Helpfully proving my point, the pro-fat brigade attacked the obesity bill of rights the day it was released. They accused its authors of covertly shilling diet plans and obesity drugs on behalf of their donors. The media was all too happy to amplify these complaints. Consider this USA Today story:

“Tigress Osborn agrees patients like her should be granted more respect … But Osborn, board chair of the National Association to Advance Fat Acceptance [NAAFA] … is suspicious of the groups involved in the new bill of rights and the framing of their approach.

‘All of this feels like astroturfing, because it is,’ she said … Many of the organizations supporting the bill are backed by drug companies that make weight loss medications or are in the weight loss business themselves, Osborn noted.

All of the language in the bill is around caring for someone's obesity, not the person, she said … Osborn asked, what about their health needs that aren't related to obesity? [my emphasis]

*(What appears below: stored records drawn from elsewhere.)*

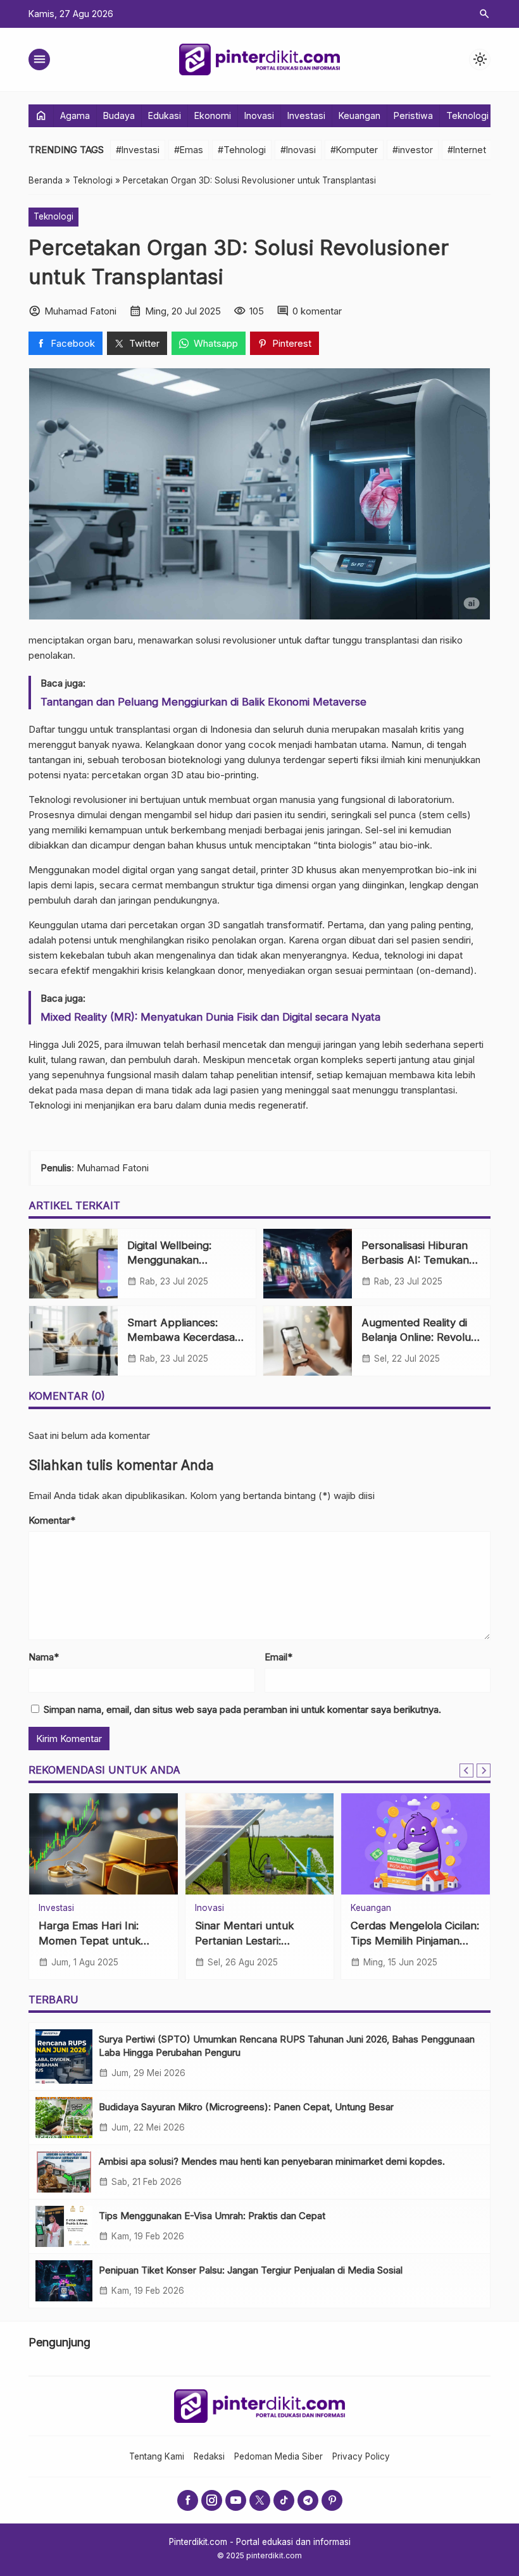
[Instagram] (211, 2500)
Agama (75, 115)
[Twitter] (259, 2500)
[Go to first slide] (484, 1770)
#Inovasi (298, 149)
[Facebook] (187, 2500)
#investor (412, 149)
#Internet (466, 149)
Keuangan (359, 115)
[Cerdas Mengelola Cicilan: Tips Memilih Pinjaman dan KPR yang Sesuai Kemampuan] (415, 1844)
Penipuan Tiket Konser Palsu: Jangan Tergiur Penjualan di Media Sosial (251, 2270)
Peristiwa (413, 115)
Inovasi (259, 115)
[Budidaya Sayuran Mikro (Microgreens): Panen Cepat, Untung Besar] (63, 2117)
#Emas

In line with the broader fat-acceptance movement, Osborn attacked the credibility of the groups behind the bill of rights and tried to shift the focus away from the health effects of obesity. A quick look at NAAFA's website confirms that her group has no interest in preventing or treating the health effects of harmful weight gain. While they have no plan to reduce the excess mortality caused by obesity, they do have a “size freedom” campaign. They also recommend products that will heal “a split above your butt crack” and reduce the discomfort caused by “itchy stretch marks.” There is zero sense in health and science groups trying to make common cause with such an organization.

What’s the solution?

My purpose isn’t to mock fat people. I was obese for most of my teenage and young adult years; I still struggle every day to maintain healthy eating and exercise habits. But I lost the excess weight because I went on a sustainable diet, and I had a parent and a doctor who told me the truth: I was courting several debilitating diseases and early death.

Blaming “pervasive weight bias” or any other external factor, be it soda or school lunches, isn’t the solution to our collective weight problem. We know that doesn’t work. Rather, the answer combines evidence-based advice and treatment for individual patients. That could be as simple as nutrition counseling in one case and a weight-loss drug like Wegovy in another. That customized approach absolutely does work.

There’s no need for apologies, a bill of rights, or any other ideological gibberish. Just give patients the information they need, support their access to treatment, and–most importantly–stop placating activists who want to see you fail. You’re undermining your efforts to help people lead healthier lives. 

 

[1] Classifying obesity as a disease is a topic for another day. See this story for more.